While testing on large scale events, I am seeing NULLPTREXCEPTION and I suspect that processElement2 is fired before ProcessElement1, in the situation described above can the scenario of reading an element from the output topic happen before reading from the input topic due to any reason (knowing that the time taken to process the element by the service might take seconds) and in such case what is the best case to implement the timeout functionality as described above strictly using the Flink DataStream APIs, Any hint please?

Thank you.

Upvotes: 0

Views: 739

Answers (1)

David Anderson
David Anderson

Reputation: 43707

Yes, there's no guarantee that Flink will call the processElement1 method before processElement2. It's likely, but not certain. Or in other words, it probably won't always be the case.

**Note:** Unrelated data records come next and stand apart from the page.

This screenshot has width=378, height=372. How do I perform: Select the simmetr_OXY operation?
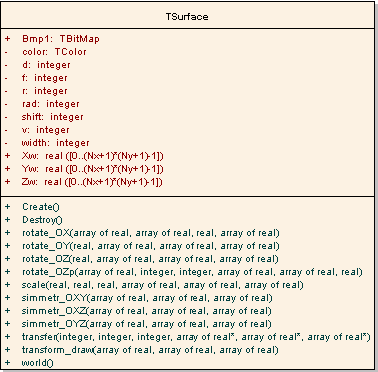[x=147, y=298]
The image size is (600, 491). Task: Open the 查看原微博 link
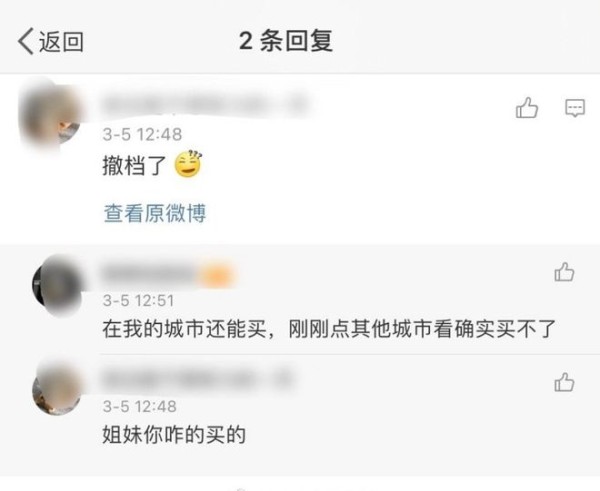click(155, 213)
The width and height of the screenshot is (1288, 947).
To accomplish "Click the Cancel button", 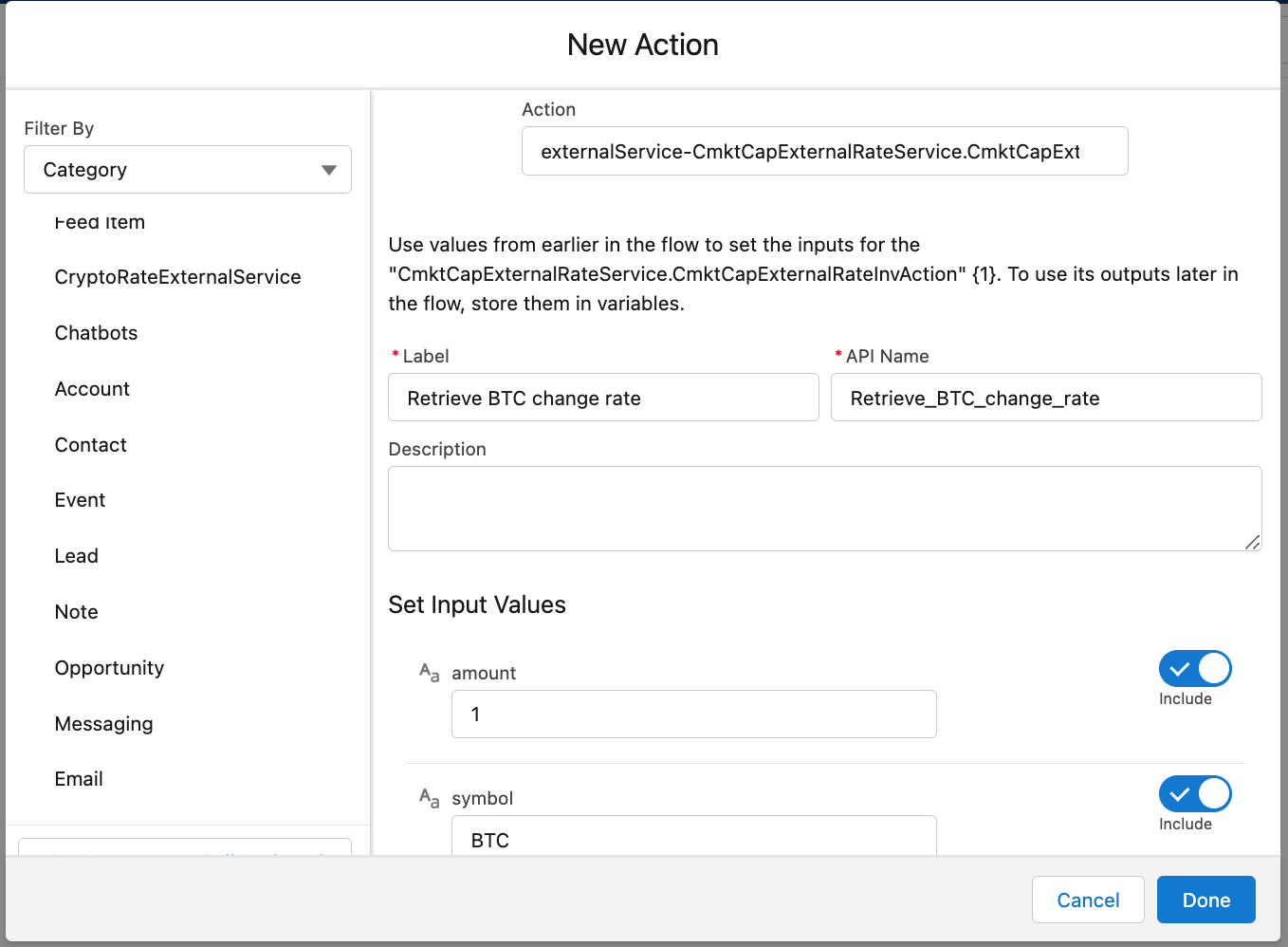I will tap(1087, 900).
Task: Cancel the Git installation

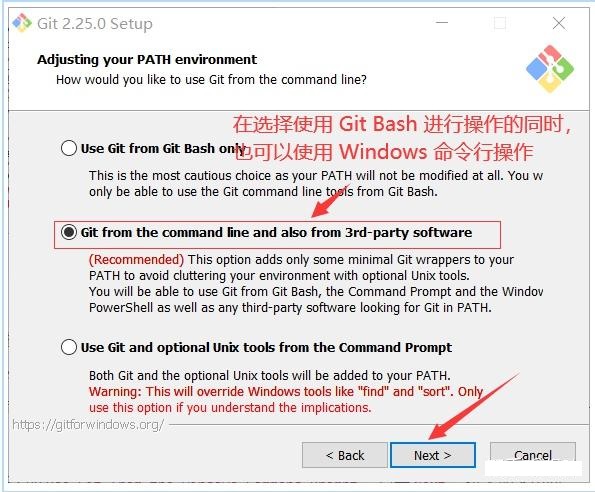Action: tap(533, 455)
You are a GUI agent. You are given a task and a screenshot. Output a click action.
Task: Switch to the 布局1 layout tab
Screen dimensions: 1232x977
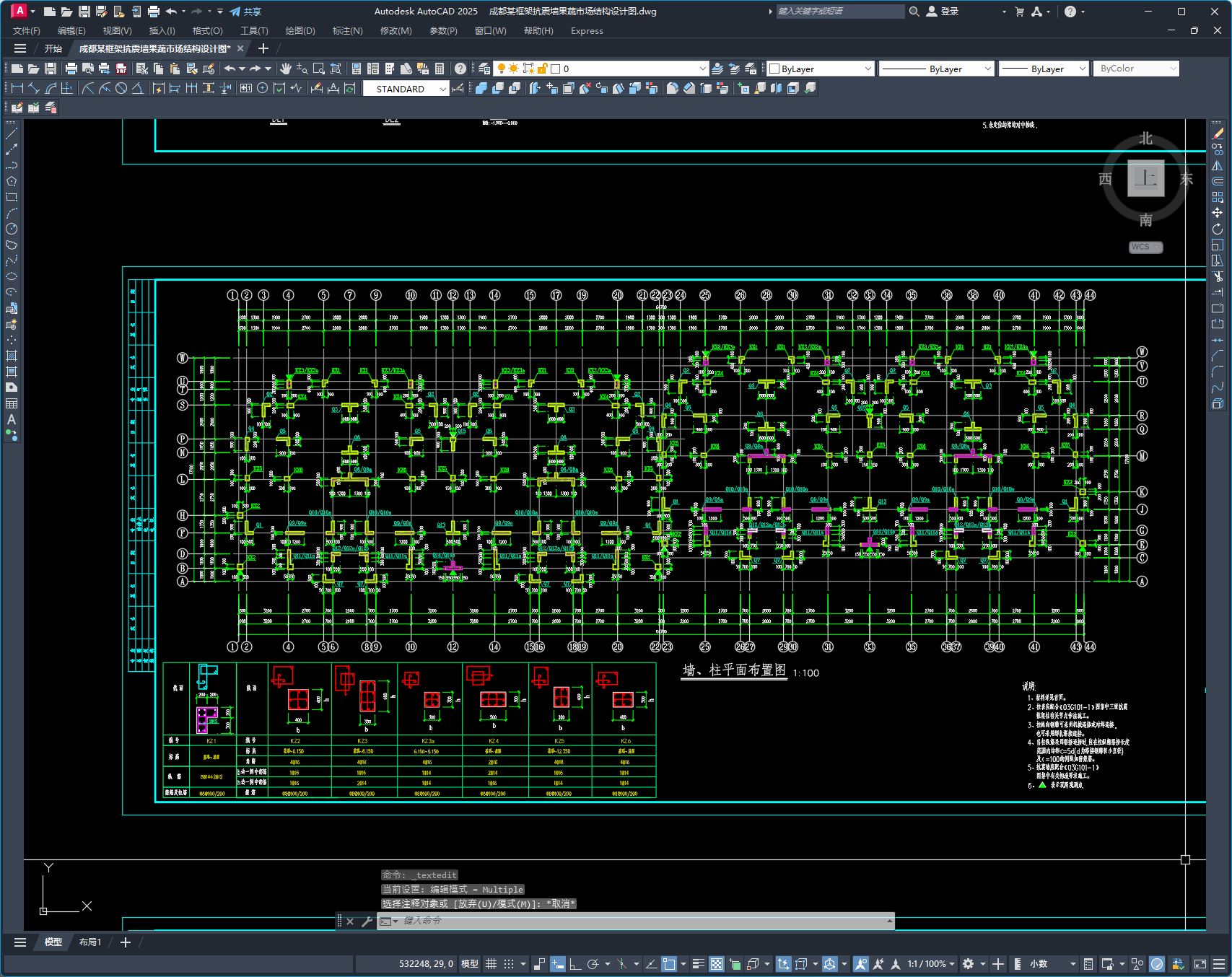[90, 942]
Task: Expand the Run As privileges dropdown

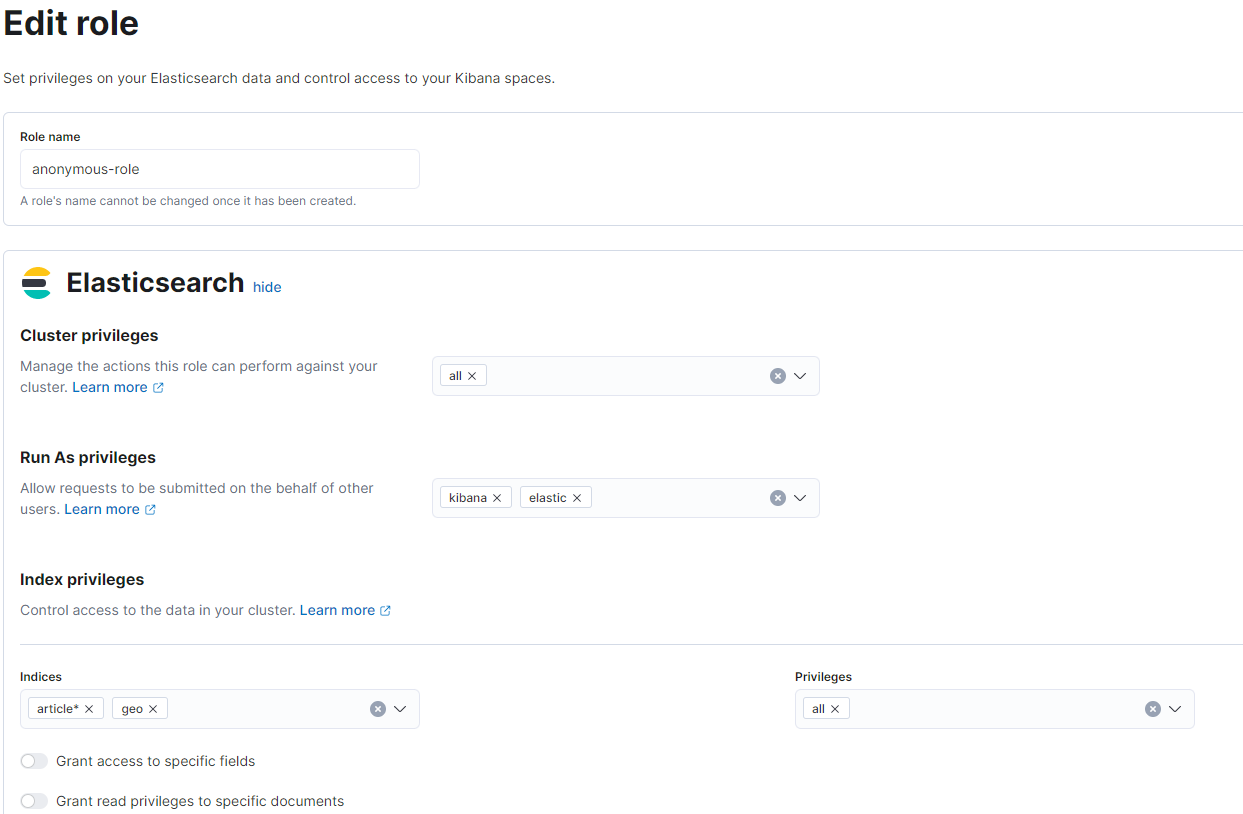Action: pos(800,498)
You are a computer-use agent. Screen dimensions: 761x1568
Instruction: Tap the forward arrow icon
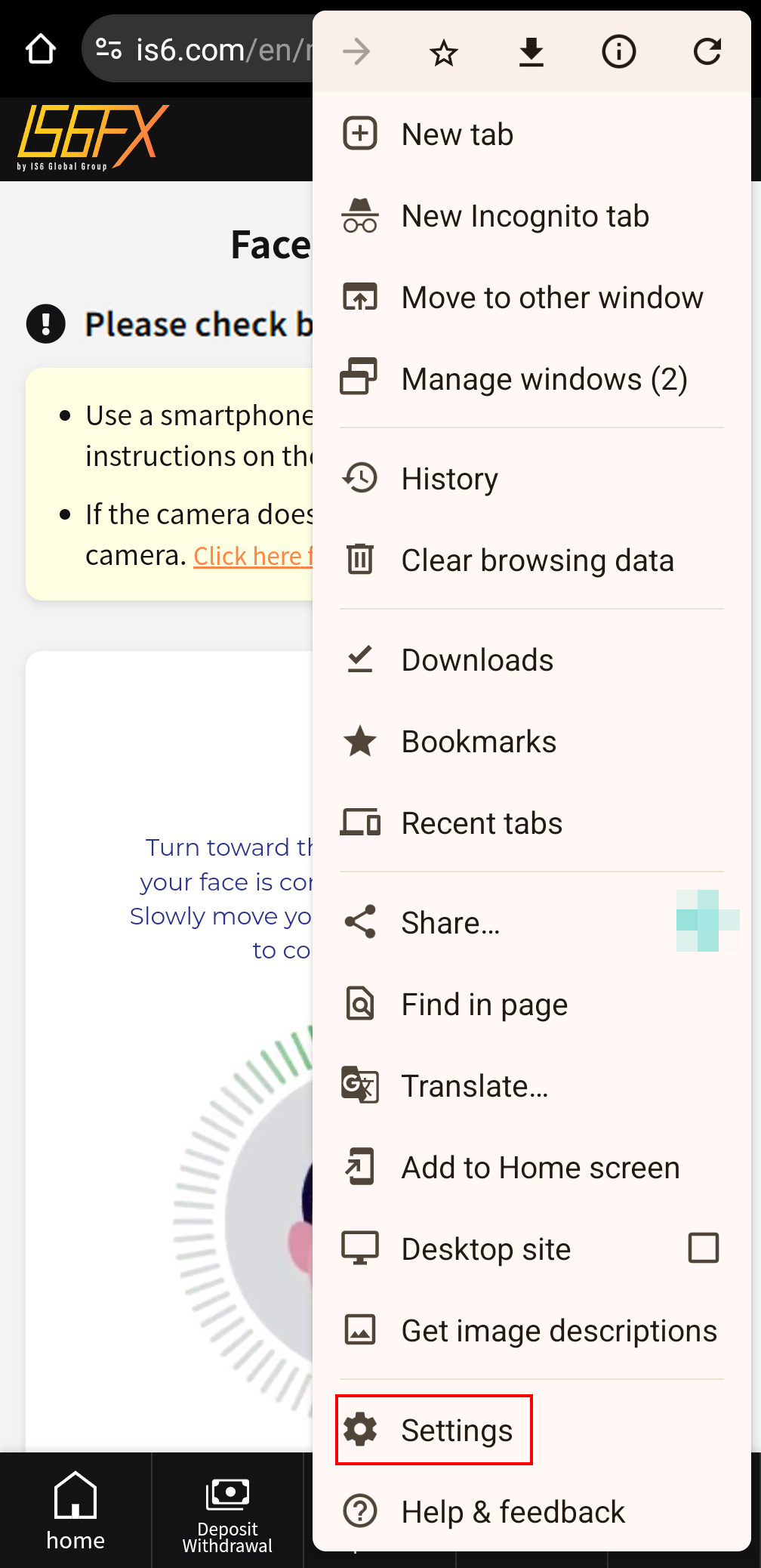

This is exactly the same scenario as you will find in the LongRideAlerts exercise in the Flink Training -- https://github.com/apache/flink-training/tree/master/long-ride-alerts -- so you might emulate the solution used there. The logic is this:

  • whichever event (for a given key) arrives first, from either stream, store it
  • if it is the input event (from topic1) that arrives first, set a timer
  • if it is the output event (from topic2) that arrives second, before the timer fires, delete the timer
  • whichever event (for a given key) arrives second, from either stream, clear the state (that is shared by the two streams)
  • whenever the timer fires, use the input event saved from topic1 in keyed state to create a report and clear the state

This solution does leak state whenever an input event from topic1 is missing. See the discussion accompanying the training exercise for how to deal with that, if it matters (short version: use state TTL).